My epiphany took place in the seaside town of Padang Bai, on the island of Bali, Indonesia, sometime in July 2011. I’d completed my Master of Science degree the year before, and this mid-winter getaway from the Dunedin cold was my reward to myself for my academic achievements thus far. I had three part-time jobs waiting for me at home, none of which spun my dials all that much.

Kate, my friend and travel companion, and I had spent the evening at a bar drinking tequila sunrises. Upon arrival back at our room Kate immediately passed out. I, on the other hand, was wide awake and full of energy. It was probably around midnight and the temperature and humidity had both dropped in comparison with the oppressive days. The guest house where we were staying had a rooftop balcony so I proceeded up there with my iPod and yoga mat and had an awesome workout consisting of shadow boxing interspersed with press-ups and sit-ups, with plenty of stretching at the end.

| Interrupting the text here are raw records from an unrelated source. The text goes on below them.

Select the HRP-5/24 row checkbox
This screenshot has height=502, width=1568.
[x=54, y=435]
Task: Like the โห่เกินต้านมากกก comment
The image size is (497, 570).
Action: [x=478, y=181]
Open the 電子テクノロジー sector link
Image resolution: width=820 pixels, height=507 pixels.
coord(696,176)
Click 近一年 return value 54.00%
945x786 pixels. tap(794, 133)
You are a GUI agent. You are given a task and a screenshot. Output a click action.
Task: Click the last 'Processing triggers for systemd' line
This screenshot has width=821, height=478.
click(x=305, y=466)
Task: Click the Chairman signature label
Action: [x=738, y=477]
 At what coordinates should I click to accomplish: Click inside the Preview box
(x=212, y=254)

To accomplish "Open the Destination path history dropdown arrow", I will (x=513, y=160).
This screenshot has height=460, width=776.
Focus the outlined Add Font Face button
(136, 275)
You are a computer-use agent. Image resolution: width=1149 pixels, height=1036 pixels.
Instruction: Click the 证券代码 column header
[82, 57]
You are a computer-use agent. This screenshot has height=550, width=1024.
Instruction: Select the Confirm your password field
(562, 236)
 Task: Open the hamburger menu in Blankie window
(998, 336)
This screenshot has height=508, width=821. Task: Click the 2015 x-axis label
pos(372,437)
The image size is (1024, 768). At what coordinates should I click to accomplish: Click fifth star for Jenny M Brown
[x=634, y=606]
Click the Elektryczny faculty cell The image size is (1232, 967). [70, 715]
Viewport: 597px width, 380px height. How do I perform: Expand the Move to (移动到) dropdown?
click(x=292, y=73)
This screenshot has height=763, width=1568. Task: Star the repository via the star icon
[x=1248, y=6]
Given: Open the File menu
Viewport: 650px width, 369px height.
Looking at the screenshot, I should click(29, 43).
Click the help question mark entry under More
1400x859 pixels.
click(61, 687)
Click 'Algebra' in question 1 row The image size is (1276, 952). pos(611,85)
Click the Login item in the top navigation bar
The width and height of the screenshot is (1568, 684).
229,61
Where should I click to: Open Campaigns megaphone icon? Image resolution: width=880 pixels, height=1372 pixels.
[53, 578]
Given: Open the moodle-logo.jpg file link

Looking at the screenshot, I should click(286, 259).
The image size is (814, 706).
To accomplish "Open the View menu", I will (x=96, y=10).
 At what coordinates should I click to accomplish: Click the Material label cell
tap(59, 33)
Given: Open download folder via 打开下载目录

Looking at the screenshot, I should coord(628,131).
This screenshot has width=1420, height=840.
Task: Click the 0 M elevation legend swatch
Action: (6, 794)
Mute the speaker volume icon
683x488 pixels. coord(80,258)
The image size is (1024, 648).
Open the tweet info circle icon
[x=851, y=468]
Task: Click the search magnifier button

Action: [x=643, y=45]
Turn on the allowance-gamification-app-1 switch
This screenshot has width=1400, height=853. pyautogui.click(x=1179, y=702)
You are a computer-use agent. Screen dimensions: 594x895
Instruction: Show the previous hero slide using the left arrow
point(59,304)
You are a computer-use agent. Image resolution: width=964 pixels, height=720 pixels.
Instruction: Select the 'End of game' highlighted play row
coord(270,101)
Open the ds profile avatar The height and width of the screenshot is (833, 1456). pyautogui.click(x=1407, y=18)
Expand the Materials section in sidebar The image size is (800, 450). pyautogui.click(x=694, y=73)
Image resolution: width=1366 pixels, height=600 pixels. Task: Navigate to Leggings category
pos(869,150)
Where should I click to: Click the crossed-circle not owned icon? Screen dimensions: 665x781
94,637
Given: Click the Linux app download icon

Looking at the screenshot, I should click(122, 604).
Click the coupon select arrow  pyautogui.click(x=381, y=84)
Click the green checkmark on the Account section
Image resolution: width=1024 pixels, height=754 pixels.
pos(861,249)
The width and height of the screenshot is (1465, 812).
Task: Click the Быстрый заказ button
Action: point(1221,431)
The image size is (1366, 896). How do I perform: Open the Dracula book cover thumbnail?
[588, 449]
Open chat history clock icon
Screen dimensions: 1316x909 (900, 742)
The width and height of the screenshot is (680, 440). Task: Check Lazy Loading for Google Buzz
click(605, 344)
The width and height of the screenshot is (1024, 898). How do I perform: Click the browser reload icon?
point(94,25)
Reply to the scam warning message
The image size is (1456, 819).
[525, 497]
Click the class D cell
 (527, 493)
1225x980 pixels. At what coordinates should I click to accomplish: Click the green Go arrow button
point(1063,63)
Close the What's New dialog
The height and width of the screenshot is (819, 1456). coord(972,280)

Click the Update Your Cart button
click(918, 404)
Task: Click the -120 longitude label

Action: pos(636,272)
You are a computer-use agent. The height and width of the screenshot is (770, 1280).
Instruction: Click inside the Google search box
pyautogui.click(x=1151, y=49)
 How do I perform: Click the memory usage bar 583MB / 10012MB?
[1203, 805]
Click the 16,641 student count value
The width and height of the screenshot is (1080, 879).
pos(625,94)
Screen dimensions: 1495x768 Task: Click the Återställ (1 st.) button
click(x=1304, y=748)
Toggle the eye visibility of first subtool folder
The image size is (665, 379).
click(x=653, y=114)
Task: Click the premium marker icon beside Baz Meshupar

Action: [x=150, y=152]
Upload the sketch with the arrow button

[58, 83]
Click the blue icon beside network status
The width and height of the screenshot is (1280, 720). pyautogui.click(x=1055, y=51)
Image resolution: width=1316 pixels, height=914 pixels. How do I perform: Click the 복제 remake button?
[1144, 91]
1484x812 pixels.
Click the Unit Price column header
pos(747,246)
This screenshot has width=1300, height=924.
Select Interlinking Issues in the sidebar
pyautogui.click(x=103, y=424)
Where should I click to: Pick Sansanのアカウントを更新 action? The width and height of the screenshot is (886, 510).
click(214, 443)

I usually can’t go without exercising for more than a few days at a time – I start to feel agitated and irritable and lethargic, so this holiday was proving to be a bit of a challenge for me in this regard, as I had no access to a gym and wasn’t exercising much. I was also coming to realise that days spent lounging beside a pool eating and drinking is not my idea of a dream holiday. The late night rooftop tequila fuelled workout was exactly what I needed and I felt more alive in my body and clear in my mind than I had for a while.

This was also a fairly pivotal time in my life; I’d finished my studies and felt like the reality I wanted to create for myself was right at my fingertips. So I asked myself this question: what is the most important thing to you right now? And this was my answer: having a good body. Now I know this sounds incredibly shallow and vain so please let me explain. To me, having a good body means eating for nutrition not gratification, exercising regularly, and feeling completely happy and at peace with the size and shape of my body. I wonder how many people are not in this state right now. My next thought went something like this: if this is the most important thing to you, maybe you should find a way to turn it into a career. Becoming a personal trainer seemed like the logical next step.

So I enrolled to do the best personal training course available in New Zealand, tied up all my loose ends in Dunedin and moved to Auckland. A bit of an about turn after studying geography at Otago for five years, to say the least. At this point in time I should probably mention that I’m totally ruled by my emotions, and make most of my decisions based on how I feel, rather than what’s logical or practical. It’s not that I don’t know what I want to do or be, but more that the goalposts keep moving. Every time I think I’m sure, something new comes along to distract me. That said, health and fitness has always been a massive part of my life and always will be. Turning it into a vocation however, is another matter. Wish me luck!